Just a tip for those guys who might have to set there own valves. The first time I had to set my own valves a mechanic friend of mine helped me out. He brought over the clips that cover the oil holes in the rockers, however the oil still poured out on the engine and the floor. I told him there had to be a better way, so I took an old set of covers off the shelf and cut exact fit holes over the studs and took an import socket tigged it to an extension so it couldn't fall off in the covers and never spilled a drop of oil the next time I did valves. I don't know if they sell something better than the clips to do this job but for what it cost me I prefer the old covers with the holes.
I agree, if you know what you are doing there is no need to get oil all over your new engine, breath in all the smoke from the headers, cut up valve covers or any of that.
I agree, if you know what you are doing there is no need to get oil all over your new engine, breath in all the smoke from the headers, cut up valve covers or any of that.

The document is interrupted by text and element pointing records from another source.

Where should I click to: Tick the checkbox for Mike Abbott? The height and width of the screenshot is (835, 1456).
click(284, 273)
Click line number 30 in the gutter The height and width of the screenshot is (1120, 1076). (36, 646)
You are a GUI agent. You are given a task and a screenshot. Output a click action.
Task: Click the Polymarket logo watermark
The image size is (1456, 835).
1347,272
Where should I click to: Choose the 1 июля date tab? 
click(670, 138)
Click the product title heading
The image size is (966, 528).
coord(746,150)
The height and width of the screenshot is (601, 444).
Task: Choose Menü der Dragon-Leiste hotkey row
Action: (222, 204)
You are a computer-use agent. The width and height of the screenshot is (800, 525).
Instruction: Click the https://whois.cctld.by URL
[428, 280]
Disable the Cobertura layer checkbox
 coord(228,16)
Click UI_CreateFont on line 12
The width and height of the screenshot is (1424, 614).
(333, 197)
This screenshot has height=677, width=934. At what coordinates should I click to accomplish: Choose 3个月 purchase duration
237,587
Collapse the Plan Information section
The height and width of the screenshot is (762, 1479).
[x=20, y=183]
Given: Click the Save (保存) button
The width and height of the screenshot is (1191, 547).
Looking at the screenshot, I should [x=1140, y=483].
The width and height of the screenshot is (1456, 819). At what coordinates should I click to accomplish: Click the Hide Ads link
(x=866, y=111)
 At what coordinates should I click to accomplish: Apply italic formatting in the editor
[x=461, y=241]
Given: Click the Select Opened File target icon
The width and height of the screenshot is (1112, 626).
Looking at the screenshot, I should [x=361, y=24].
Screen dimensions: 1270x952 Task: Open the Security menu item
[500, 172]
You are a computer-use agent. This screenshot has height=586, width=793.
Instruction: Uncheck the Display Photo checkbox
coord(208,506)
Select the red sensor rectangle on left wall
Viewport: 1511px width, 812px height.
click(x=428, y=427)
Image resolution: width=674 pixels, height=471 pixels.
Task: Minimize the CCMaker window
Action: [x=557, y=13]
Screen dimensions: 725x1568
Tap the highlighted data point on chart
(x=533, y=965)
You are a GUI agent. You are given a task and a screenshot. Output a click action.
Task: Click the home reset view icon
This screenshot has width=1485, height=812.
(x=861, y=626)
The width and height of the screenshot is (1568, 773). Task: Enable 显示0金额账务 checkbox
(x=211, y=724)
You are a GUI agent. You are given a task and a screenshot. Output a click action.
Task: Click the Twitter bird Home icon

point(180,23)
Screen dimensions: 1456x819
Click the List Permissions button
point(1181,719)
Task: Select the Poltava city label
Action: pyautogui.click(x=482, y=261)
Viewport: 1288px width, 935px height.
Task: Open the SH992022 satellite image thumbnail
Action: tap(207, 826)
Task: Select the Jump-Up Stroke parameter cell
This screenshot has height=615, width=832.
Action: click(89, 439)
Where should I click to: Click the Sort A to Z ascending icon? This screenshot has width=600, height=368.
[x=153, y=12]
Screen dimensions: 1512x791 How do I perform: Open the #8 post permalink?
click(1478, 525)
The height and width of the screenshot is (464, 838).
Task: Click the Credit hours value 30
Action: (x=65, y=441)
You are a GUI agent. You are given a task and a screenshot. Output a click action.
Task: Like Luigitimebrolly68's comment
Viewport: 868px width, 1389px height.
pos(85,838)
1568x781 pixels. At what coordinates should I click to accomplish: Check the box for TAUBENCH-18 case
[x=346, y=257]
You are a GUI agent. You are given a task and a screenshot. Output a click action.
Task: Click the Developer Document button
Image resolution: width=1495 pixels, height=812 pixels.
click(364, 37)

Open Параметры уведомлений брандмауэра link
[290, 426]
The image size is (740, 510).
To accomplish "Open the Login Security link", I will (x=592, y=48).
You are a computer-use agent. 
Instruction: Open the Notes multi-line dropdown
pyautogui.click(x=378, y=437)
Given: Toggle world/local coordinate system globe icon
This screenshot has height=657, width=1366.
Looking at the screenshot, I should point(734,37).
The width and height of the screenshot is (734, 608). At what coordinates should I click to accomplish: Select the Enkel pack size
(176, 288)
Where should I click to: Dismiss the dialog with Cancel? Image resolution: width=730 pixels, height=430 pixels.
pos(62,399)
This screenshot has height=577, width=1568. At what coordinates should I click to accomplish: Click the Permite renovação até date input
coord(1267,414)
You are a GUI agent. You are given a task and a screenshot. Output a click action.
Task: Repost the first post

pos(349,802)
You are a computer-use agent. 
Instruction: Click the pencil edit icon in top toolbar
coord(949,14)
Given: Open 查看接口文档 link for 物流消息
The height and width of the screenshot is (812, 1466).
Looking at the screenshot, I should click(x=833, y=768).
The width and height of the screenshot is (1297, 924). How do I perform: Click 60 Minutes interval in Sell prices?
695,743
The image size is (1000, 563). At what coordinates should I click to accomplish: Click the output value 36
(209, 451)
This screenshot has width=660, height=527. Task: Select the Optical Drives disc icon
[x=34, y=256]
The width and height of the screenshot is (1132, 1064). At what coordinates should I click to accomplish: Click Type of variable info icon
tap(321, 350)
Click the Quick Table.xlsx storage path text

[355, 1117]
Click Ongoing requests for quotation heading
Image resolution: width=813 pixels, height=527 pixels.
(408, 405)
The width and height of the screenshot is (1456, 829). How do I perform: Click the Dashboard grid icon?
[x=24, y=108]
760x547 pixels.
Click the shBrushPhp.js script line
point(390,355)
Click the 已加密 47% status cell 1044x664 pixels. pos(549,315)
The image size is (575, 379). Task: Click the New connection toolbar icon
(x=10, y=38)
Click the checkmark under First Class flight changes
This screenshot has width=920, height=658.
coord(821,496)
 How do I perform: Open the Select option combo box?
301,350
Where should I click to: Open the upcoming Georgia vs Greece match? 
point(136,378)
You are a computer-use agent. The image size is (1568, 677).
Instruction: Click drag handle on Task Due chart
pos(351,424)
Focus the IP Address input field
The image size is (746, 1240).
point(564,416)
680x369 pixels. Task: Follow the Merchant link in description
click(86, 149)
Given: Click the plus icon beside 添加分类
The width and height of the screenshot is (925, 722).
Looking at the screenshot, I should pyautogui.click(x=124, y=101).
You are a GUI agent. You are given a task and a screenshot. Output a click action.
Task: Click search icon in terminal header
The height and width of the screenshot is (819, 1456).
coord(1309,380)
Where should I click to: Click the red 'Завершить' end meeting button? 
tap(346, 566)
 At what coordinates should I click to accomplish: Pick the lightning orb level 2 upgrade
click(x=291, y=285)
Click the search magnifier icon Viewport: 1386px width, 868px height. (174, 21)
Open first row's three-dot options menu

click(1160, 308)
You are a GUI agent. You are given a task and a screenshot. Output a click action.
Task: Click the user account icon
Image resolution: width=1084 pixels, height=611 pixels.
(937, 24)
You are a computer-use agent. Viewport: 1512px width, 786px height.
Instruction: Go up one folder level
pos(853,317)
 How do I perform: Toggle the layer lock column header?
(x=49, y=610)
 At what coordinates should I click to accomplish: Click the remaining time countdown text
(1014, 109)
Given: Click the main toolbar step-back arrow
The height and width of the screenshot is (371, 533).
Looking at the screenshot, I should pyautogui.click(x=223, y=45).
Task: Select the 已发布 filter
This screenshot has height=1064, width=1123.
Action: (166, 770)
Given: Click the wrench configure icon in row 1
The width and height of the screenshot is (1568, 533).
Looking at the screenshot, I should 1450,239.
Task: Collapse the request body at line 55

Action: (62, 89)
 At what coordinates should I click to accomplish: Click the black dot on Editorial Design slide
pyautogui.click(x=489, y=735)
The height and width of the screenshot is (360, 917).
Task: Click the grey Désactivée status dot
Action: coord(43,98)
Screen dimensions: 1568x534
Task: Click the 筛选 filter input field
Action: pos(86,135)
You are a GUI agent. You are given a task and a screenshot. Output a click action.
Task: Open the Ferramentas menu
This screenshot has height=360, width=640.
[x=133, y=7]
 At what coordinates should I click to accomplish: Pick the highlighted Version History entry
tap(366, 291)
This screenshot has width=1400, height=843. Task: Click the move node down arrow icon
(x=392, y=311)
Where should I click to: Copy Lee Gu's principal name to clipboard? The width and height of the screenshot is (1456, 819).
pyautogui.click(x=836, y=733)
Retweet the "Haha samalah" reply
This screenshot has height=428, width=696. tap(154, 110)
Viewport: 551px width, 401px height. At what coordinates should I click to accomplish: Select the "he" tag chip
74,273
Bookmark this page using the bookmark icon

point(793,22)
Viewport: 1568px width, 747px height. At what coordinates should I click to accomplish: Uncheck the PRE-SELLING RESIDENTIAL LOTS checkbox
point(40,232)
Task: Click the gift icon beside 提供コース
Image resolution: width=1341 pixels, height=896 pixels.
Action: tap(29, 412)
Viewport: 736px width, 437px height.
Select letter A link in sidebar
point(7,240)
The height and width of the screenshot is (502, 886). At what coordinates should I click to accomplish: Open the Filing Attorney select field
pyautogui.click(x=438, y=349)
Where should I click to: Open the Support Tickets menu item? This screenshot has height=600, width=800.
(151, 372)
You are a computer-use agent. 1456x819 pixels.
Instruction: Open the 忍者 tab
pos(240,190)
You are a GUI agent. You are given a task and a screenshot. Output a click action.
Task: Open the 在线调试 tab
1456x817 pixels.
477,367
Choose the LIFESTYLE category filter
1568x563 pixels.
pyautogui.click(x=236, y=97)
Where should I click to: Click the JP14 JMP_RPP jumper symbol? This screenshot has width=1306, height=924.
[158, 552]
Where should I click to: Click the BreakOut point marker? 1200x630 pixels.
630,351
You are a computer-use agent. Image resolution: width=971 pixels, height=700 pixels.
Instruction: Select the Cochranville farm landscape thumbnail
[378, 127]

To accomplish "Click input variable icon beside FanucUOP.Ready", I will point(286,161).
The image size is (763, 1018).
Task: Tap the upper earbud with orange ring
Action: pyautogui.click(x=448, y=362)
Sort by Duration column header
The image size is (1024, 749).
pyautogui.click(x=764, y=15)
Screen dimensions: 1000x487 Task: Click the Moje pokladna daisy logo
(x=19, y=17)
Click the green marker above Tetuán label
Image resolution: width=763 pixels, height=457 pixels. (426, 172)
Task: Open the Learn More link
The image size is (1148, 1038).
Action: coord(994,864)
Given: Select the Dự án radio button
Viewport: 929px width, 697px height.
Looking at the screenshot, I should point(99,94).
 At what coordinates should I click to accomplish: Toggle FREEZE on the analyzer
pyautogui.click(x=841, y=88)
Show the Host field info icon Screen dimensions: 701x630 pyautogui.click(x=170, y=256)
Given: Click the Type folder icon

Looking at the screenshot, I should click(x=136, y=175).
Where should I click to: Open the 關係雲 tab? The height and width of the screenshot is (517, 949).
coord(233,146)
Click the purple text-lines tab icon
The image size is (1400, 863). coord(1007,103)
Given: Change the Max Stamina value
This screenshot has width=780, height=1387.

Because your engine can only tell you they are set right if it is running, I don't know about you but I've never heard a non running engine say anything.
wrong. IF you know what you are doing....you will be able to set them and be done with it.
You can set them with it running and when you are all done and there is oil everywhere and you have brain damage from all the smoke you inhaled. The preload will still be wrong.
Lots of people think you can set a motor "by ear" but in the end all you end up with is a wiped out cam.
Same thing as people who think they can set the timing "by ear" all you end up with is a motor that runs lean and hot and burns up plugs.
You need to use numbers and proven techniques that set all the lifters the same and to the manufacture specs.
setting a hyd. cam by ear has been proven time and time again to be the best method- as far as your set + 1/2 turn method I just helped a guy who did that and couldn't get his engine to run for more than a few seconds... once he had oil pressure the extra 1/2 turn kept the valves from closing. Know what he said? "I did it just like the book told me to!" Albeit he was an elecrical engineer and I get nervous when they pick up anything more than a souldering iron.
If it were up to me every motor I build would have a solid roller cam. There is so much interpretation with Hydraulics. Solids are easy...the feeler guage don't lie!
yea, plus there's the crazy power advantage, unfortuantely you have to lash the valves every few oil changes... but that's soothing to some of us idiots. :drool:
I will never adjust the rockers on a motor running, i feel its a waste of time and energy....but you can't convince everyone to do things the easy and right way in this world all the time
yea, plus there's the crazy power advantage, unfortuantely you have to lash the valves every few oil changes... but that's soothing to some of us idiots. :drool:
Yeah I would rather adjust the lash every 6 months and never worry about cam failure.